→ What the task asks: The entries should be written out again exactly as they read.
** Opening The records block **
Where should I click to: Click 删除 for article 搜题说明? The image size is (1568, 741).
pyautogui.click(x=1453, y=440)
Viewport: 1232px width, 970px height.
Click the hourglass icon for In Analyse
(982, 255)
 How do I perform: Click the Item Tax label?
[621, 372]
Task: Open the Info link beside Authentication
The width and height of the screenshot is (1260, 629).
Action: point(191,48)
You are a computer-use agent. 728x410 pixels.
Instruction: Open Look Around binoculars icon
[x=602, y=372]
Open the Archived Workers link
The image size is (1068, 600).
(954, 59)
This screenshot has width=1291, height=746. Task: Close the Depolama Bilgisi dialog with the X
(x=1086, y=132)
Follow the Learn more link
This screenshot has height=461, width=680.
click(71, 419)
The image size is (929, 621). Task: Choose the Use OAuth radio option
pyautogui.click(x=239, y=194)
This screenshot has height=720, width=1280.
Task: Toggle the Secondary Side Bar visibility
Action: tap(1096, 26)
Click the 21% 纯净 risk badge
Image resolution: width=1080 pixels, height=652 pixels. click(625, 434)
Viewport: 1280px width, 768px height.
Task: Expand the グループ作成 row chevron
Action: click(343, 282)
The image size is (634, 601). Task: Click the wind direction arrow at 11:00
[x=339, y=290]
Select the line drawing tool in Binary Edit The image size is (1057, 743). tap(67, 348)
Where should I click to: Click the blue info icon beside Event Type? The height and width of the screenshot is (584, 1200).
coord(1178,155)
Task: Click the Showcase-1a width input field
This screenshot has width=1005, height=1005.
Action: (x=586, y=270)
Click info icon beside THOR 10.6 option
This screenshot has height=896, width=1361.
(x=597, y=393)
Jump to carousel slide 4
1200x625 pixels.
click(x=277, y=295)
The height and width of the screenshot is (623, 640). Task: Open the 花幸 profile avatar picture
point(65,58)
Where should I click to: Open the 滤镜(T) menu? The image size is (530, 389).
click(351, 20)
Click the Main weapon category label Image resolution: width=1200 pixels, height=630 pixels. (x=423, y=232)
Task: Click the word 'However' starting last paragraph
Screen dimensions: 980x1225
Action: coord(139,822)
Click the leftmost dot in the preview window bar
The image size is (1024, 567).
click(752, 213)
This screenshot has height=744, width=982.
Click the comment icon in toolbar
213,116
** Closing The records block **
→ Solution to this exercise:
Where should I click to: Click 删除 for article 搜题说明? The image size is (1568, 741).
pyautogui.click(x=1453, y=440)
Viewport: 1232px width, 970px height.
Click the hourglass icon for In Analyse
(982, 255)
 How do I perform: Click the Item Tax label?
[621, 372]
Task: Open the Info link beside Authentication
The width and height of the screenshot is (1260, 629).
Action: point(191,48)
You are a computer-use agent. 728x410 pixels.
Instruction: Open Look Around binoculars icon
[x=602, y=372]
Open the Archived Workers link
The image size is (1068, 600).
(954, 59)
This screenshot has width=1291, height=746. Task: Close the Depolama Bilgisi dialog with the X
(x=1086, y=132)
Follow the Learn more link
This screenshot has height=461, width=680.
click(71, 419)
The image size is (929, 621). Task: Choose the Use OAuth radio option
pyautogui.click(x=239, y=194)
This screenshot has height=720, width=1280.
Task: Toggle the Secondary Side Bar visibility
Action: tap(1096, 26)
Click the 21% 纯净 risk badge
Image resolution: width=1080 pixels, height=652 pixels. click(625, 434)
Viewport: 1280px width, 768px height.
Task: Expand the グループ作成 row chevron
Action: click(343, 282)
The image size is (634, 601). Task: Click the wind direction arrow at 11:00
[x=339, y=290]
Select the line drawing tool in Binary Edit The image size is (1057, 743). tap(67, 348)
Where should I click to: Click the blue info icon beside Event Type? The height and width of the screenshot is (584, 1200).
coord(1178,155)
Task: Click the Showcase-1a width input field
This screenshot has width=1005, height=1005.
Action: (x=586, y=270)
Click info icon beside THOR 10.6 option
This screenshot has height=896, width=1361.
(x=597, y=393)
Jump to carousel slide 4
1200x625 pixels.
click(x=277, y=295)
The height and width of the screenshot is (623, 640). Task: Open the 花幸 profile avatar picture
point(65,58)
Where should I click to: Open the 滤镜(T) menu? The image size is (530, 389).
click(351, 20)
Click the Main weapon category label Image resolution: width=1200 pixels, height=630 pixels. (x=423, y=232)
Task: Click the word 'However' starting last paragraph
Screen dimensions: 980x1225
Action: coord(139,822)
Click the leftmost dot in the preview window bar
The image size is (1024, 567).
click(752, 213)
This screenshot has height=744, width=982.
Click the comment icon in toolbar
213,116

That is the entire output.